Quando andavo a scuola sui miei libri di storia non ho mai letto un rigo sulle foibe. A partire dalle scuole elementari, le medie, per finire alle superiori, ma sono stato interrogato sul massacro delle foibe. Non potevano interrogarmi: non ce lo facevano studiare. Diventato grande ho iniziato ad approfondire quella strage compiuta dal regime comunista di Tito, che i vincitori sono riusciti a tenere nascosti per anni.
Come sempre avviene dopo ogni guerra, la storia la scrivono i vincitori. Eppure i massacri delle foibe è stato un eccidio ai danni di militari e civili italiani autoctoni della Venezia Giulia, del Quarnaro e della Dalmazia, avvenuti durante la seconda guerra mondiale e nell’immediato secondo dopoguerra, da parte dei partigiani jugoslavi e dell’OZNA. Il nome deriva dai grandi inghiottitoi carsici, che nella Venezia Giulia sono chiamati “foibe”, dove furono gettati molti dei corpi delle vittime.
La maggioranza delle vittime morì nei campi di prigionia jugoslavi o durante la deportazione verso di essi.
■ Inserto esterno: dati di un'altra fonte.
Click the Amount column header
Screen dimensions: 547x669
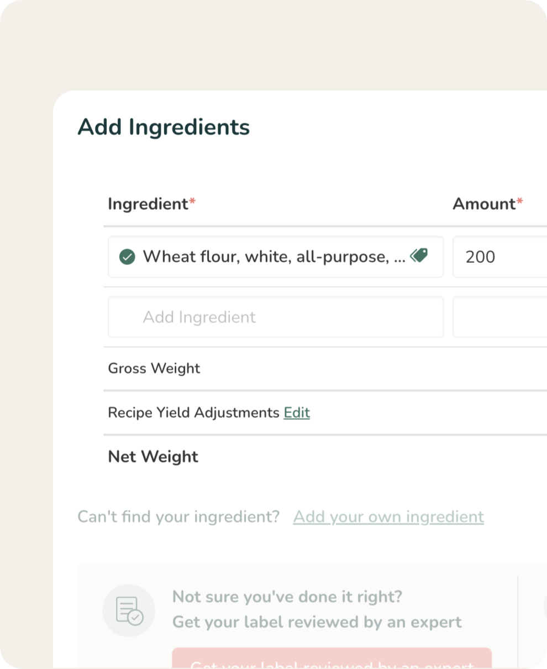coord(484,204)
Si stima che le vittime in Venezia Giulia, nel Quarnaro e nella Dalmazia siano state, sempre secondo gli storici Pupo e Spazzali, tra le 3 000 e le 5 000, comprese le salme recuperate e quelle stimate nonché i morti nei campi di concentramento jugoslavi, mentre alcune fonti fanno salire questo numero fino a 11 000. In generale però cifre superiori alle 5 000 si raggiungono soltanto conteggiando anche i caduti che si ebbero da parte italiana nella lotta antipartigiana.
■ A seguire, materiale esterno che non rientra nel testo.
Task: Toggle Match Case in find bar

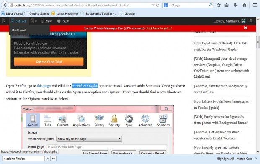Action: [244, 159]
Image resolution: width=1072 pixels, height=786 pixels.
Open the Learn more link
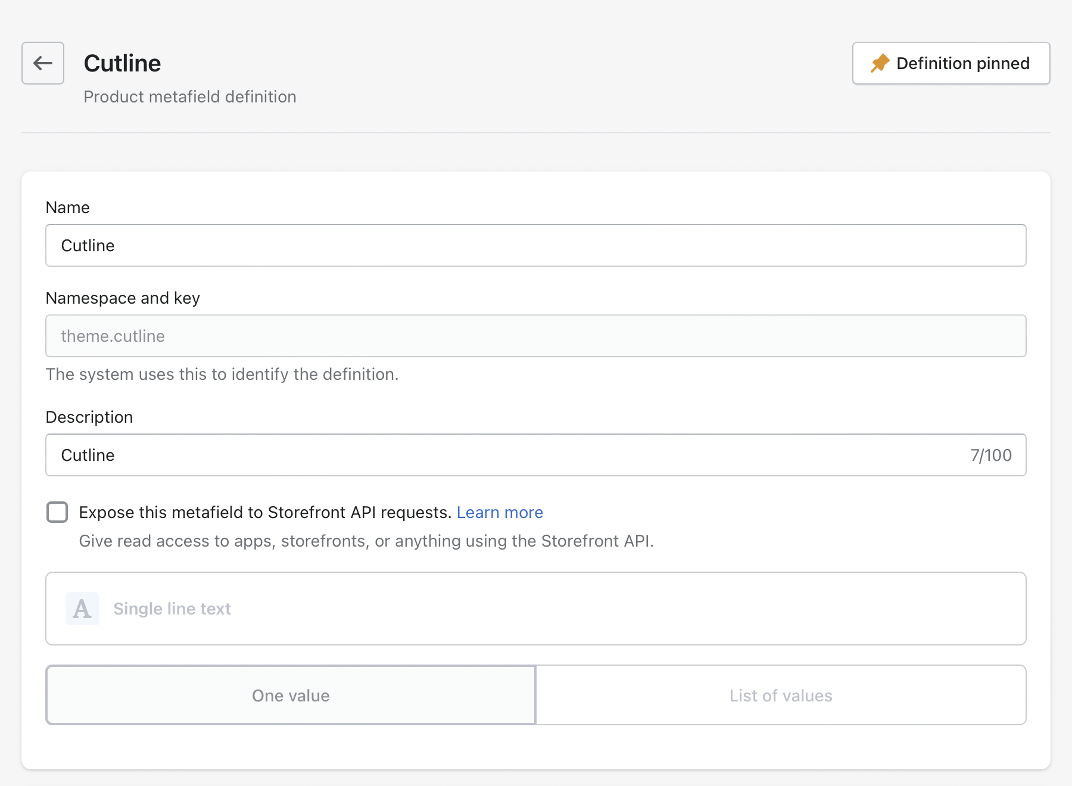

Al massacro delle foibe seguì l’esodo giuliano dalmata, ovvero l’emigrazione più o meno forzata della maggioranza dei cittadini di etnia e di lingua italiana dalla Venezia Giulia, del Quarnaro e dalla Dalmazia, territori del Regno d’Italia prima occupati dall’Esercito Popolare di Liberazione della Jugoslavia del maresciallo Josip Broz Tito e successivamente annessi dalla Jugoslavia. Emigrazione dovuta a varie ragioni: dall’oppressione esercitata da un regime la cui natura totalitaria impediva anche la libera espressione dell’identità nazionale, al rigetto dei mutamenti nell’egemonia nazionale e sociale nell’area, nonché alla vicinanza dell’Italia, che costituì un fattore oggettivo di attrazione per popolazioni perseguitate ed impaurite nonostante il governo italiano si fosse a più riprese adoperato per fermare, o quantomeno contenere, l’esodo. Si stima che i giuliani, i quarnerini e i dalmati italiani che emigrarono dalle loro terre di origine ammontino a un numero compreso tra le 250 000 e le 350 000 persone tra il 1945 e il 1956.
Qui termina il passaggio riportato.